- [COMPITO ASSEGNATO 1]:
Riassumi in due frasi il brano sulla lunetta di Torrita.
- [COMPITO ASSEGNATO 2]:
Prosegui il brano sulla lunetta di Torrita dopo la sua ultima frase.

======== BRANO RIPORTATO ========

In maniera molto simile alla pittura, in questo genere di bassorilievo la raffigurazione si immerge in profondità e la modellazione sensibile e irregolare crea effetti di luce ed ombra.

Sono appunto questi suggestivi giochi di luce ed ombra, che richiamano molto la pittura, e questo senso di profondità, che ci inducono a credere che la lunetta di Torrita sia quasi sicuramente uscita dalla Bottega di Donatello.

Tra coloro i quali si sono interrogati su quelli che potrebbero essere i nessi tematici tra l’opera in questione ed altre realizzazioni frutto dell’attività di Donatello va menzionato il Middeldorf, per il quale le rappresentazioni del sangue del Redentore erano abbastanza diffuse in genere nell’Arte toscana dei primi decenni del XV° secolo. Egli accomuna la nostra lunetta  ad un bellissimo bassorilievo in marmo presso il Palazzo Ducale di Mantova. Secondo la maggior parte dei critici il manufatto marmoreo viene datato intorno agli anni trenta del Quattrocento ed è ipoteticamente associato al “Tabernacolo del Sacramento in San Pietro” (1432-1433).

======== DATI GREZZI ========

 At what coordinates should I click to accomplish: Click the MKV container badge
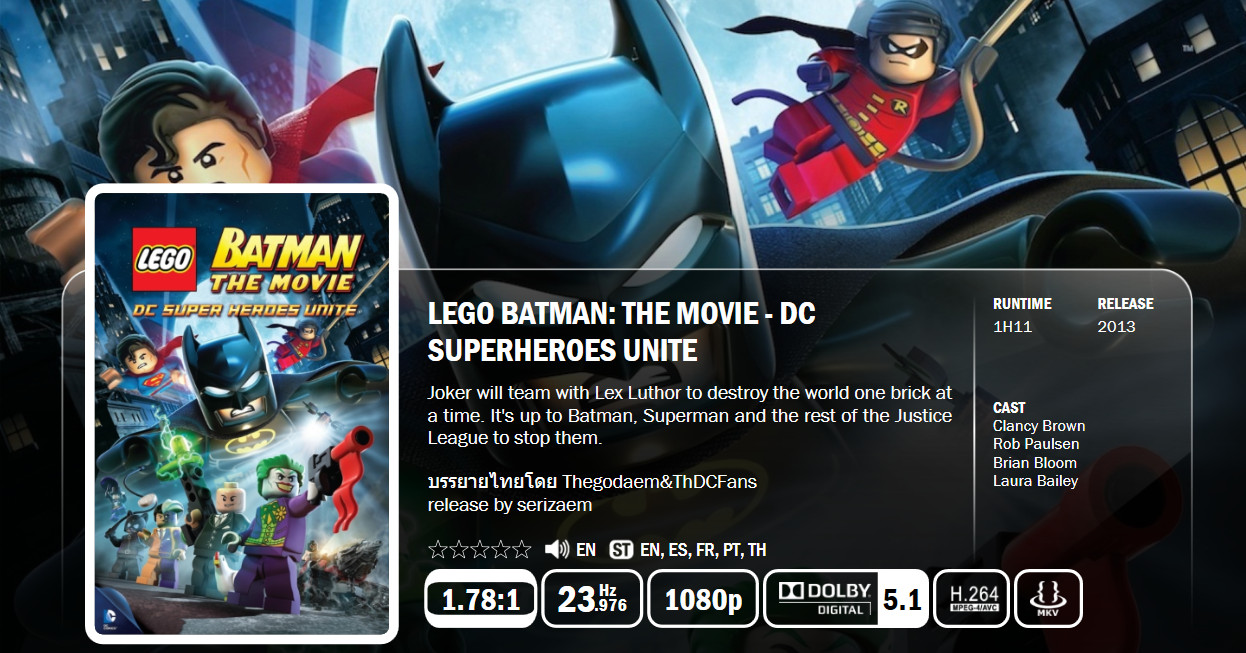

========

- [RISPOSTA SCRITTA 1]:
Il bassorilievo della lunetta di Torrita ha suggestivi giochi di luce e ombra, vicini alla pittura, e un forte senso di profondità: per questo si ritiene che sia quasi sicuramente uscito dalla Bottega di Donatello. Il Middeldorf lo accosta a un bassorilievo in marmo del Palazzo Ducale di Mantova, che la maggior parte dei critici data intorno agli anni trenta del Quattrocento e associa ipoteticamente al “Tabernacolo del Sacramento in San Pietro”.

- [RISPOSTA SCRITTA 2]:
Il Collareta in un opuscolo dal titolo “DONATELLO IN TOSCANA” del 1985,  rimarca  il più volte dibattuto rapporto tra la lunetta di Torrita ed il tabernacolo romano e ripercorre la strada critica che vuole vedere nell’opera il risultato di un’esecuzione non molto alta stilisticamente nonostante si riscontri una genialità a livello concettuale. La maggior parte dei critici è, infatti, orientata a considerare il marmo un prodotto della bottega di Donatello, strettamente dipendente da un disegno del maestro, oppure un’opera eseguita dal maestro con la collaborazione della bottega.

L’Avery (1991) distingue come parti riconducibili alla mano di Donatello le teste dei personaggi, tant’è che la composizione troverebbe significative conferme in alcuni disegni del maestro. Avery assegna le nuvole, che mancano dell’analoga finezza esecutiva rimarcabile nei volti, ad una mano di inferiore abilità.

Pope-Hennessy è uno degli studiosi che più ha mostrato un certo scetticismo circa l’autografia del maestro ed ha puntato invece sul fatto che si possa trattare di una realizzazione della bottega, prodotta a partire da un modello di Donatello.

Egli confuta le ipotesi di Bode, che, invece, aveva pubblicato un articolo sul rilievo nel 1925 e vedeva nel Sangue del Redentore un bassorilievo autografo.

Analogie con la lunetta di Torrita sono rintracciabili in altre opere di Donatello. Ad esempio nell’Assunzione della Vergine collocata presso il monumento Brancacci a Napoli (1426-1428) e nell’opera intitolata l’Ascensione e consegna delle chiavi (c.1430).In entrambi i casi la figura del Cristo si erge sugli altri personaggi su una mandorla a forma di nimbo che risulta scorciata per la presenza del bordo superiore.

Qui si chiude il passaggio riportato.